§ Fragment do przeczytania:
★ ★ ★ ★
Facebook
kontakt
logo
Strona główna > Piłka nożna > Ligi zagraniczne > Primera Division
Mała wojna o Canalesa2010-01-20 10:20:00 ASInfo

Wciąż waży się przyszłość utalentowanego Hiszpana, Sergio Canalesa, którym zainteresowany jest Real Madryt, a także kluby z Premier League. Racing Santander wierzy tymczasem, że uda się nakłonić nastolatka do przedłużenia wygasającej niebawem umowy.


O Canalesie zrobiło się ostatnio w Hiszpanii bardzo głośno. Za sprawą jego dobrej gry, bramek i zainteresowania ze strony zagranicznych i krajowych potęg. Wychowankowi Racingu za kilka miesięcy kończy się kontrakt. O młodzieżowego reprezentanta Hiszpanii trwa więc na Półwyspie Iberyjskim mała wojna.
★ ★ ★ ★
§ Dane wejściowe:
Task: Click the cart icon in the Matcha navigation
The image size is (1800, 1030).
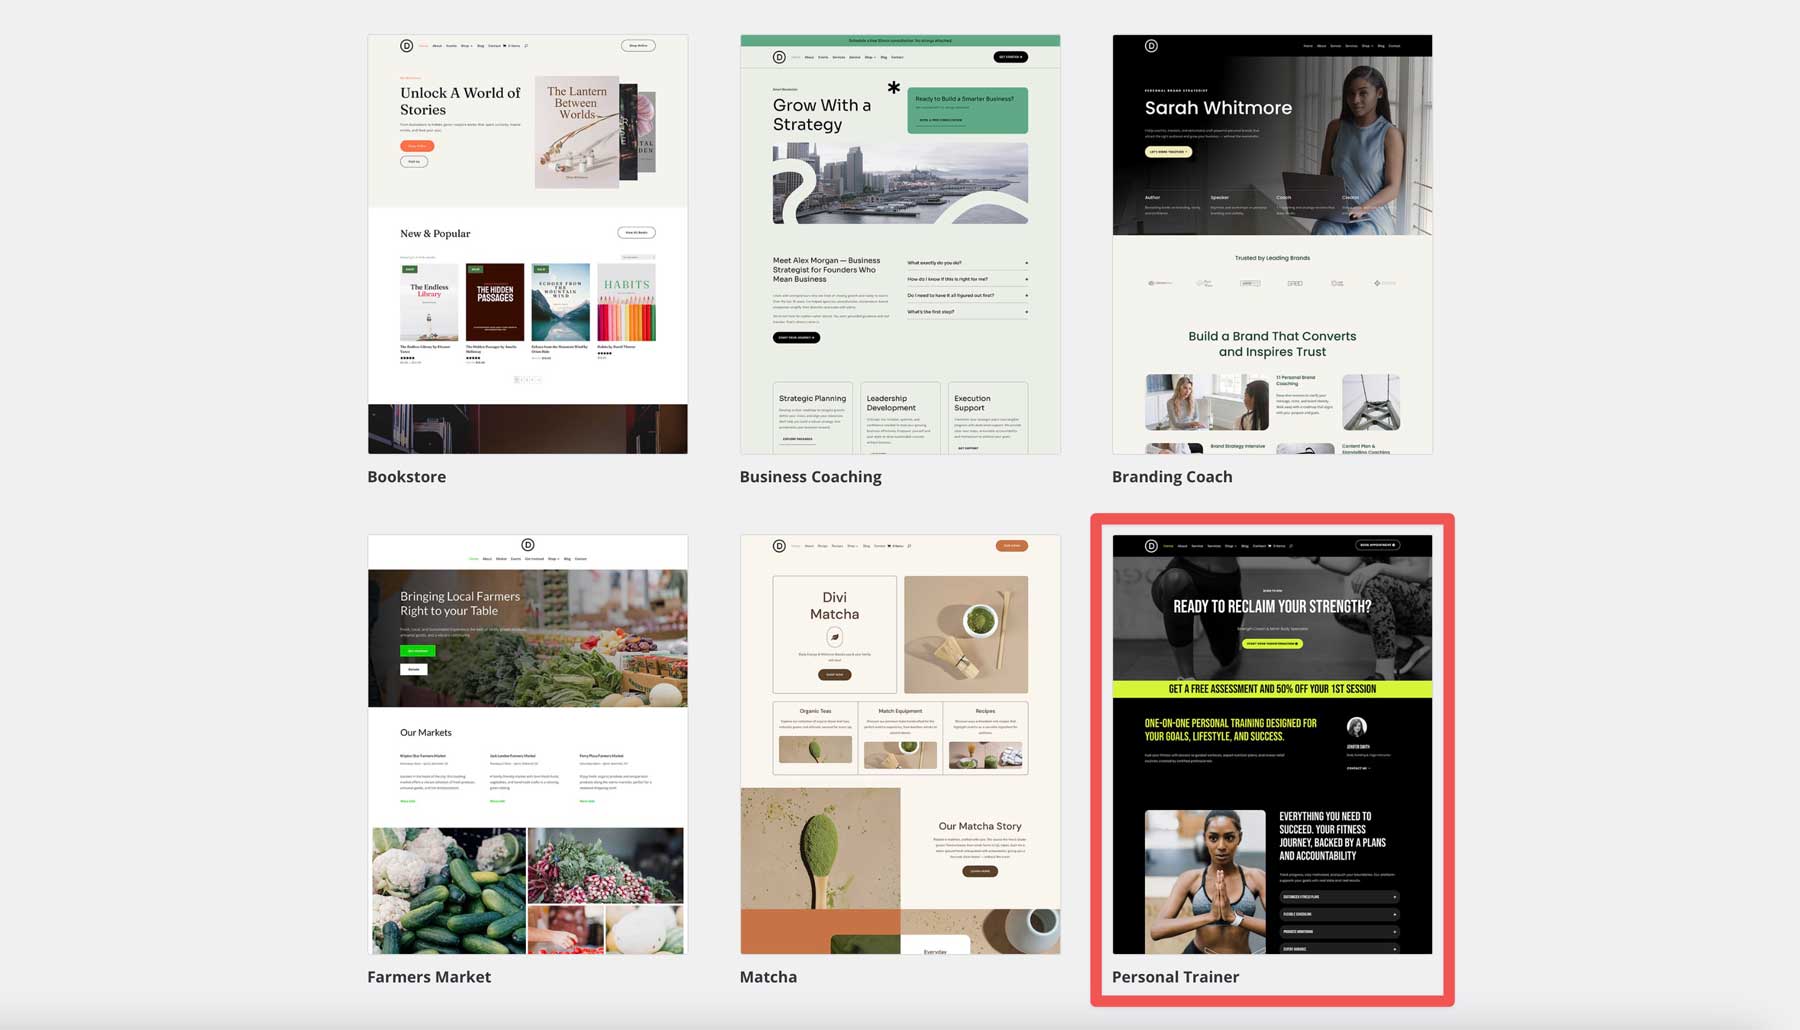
★ ★ ★ ★
§ Co należy zrobić:
a) Powtórz dokładnie fragment artykułu o Sergio Canalesie, począwszy od słów „O Canalesie zrobiło” aż po słowa „Iberyjskim mała wojna.” włącznie.
b) Podaj dalszy ciąg artykułu o Sergio Canalesie od miejsca, w którym tekst się kończy.

§ Rozwiązania zadań:
a)
O Canalesie zrobiło się ostatnio w Hiszpanii bardzo głośno. Za sprawą jego dobrej gry, bramek i zainteresowania ze strony zagranicznych i krajowych potęg. Wychowankowi Racingu za kilka miesięcy kończy się kontrakt. O młodzieżowego reprezentanta Hiszpanii trwa więc na Półwyspie Iberyjskim mała wojna.

b)
Racing nie może negocjować wysokiej ceny za zawodnika, jeżeli nie przydłuży z nim kontraktu, który wygasa 30 czerwca tego roku. Tymczasem Real Madryt, najpoważniejszy kandydat do kupna Canalesa, oferuje obecnie nie więcej niż 4 miliony euro, w dwóch ratach. - Canales to młody chłopak z wielkimi perspektywami. Racing wie, że jesteśmy gotowi, po jego wykupieniu, wypożyczyć go jeszcze na rok czy dwa, by się ogrywał - mówią w Madrycie. Tymczasem Racing zwietrzył szansę na zarobienie na swojej młodej gwieździe większych pieniędzy. Jak twierdzi "As", klub z Santander żąda aż 10 milionów euro. Sprawę komplikuje dodatkowo fakt, że współwłaścicielem karty zawodnika jest Deportivo La Coruna.

Teraz madrycki klub czeka ponoć na deklarację samego zawodnika, czy pragnie grać dla "Królewskich". Najwięcej bowiem zależy obecnie od samego piłkarza. Jeżeli podpisze nową umowę z dotychczasowym pracodawcą, to każdy klub, chcący go wykupić, będzie musiał liczyć się z trudnymi negocjacjami z Racingiem. Wówczas to klub z Santander będzie mógł dyktować warunki. Oczywistym jest jednak, że dopóki Canales nie podpisze nowej umowy, nikt nie zapłaci za niego naprawdę dużych pieniędzy, bo już za pół roku będzie wolnym zawodnikiem.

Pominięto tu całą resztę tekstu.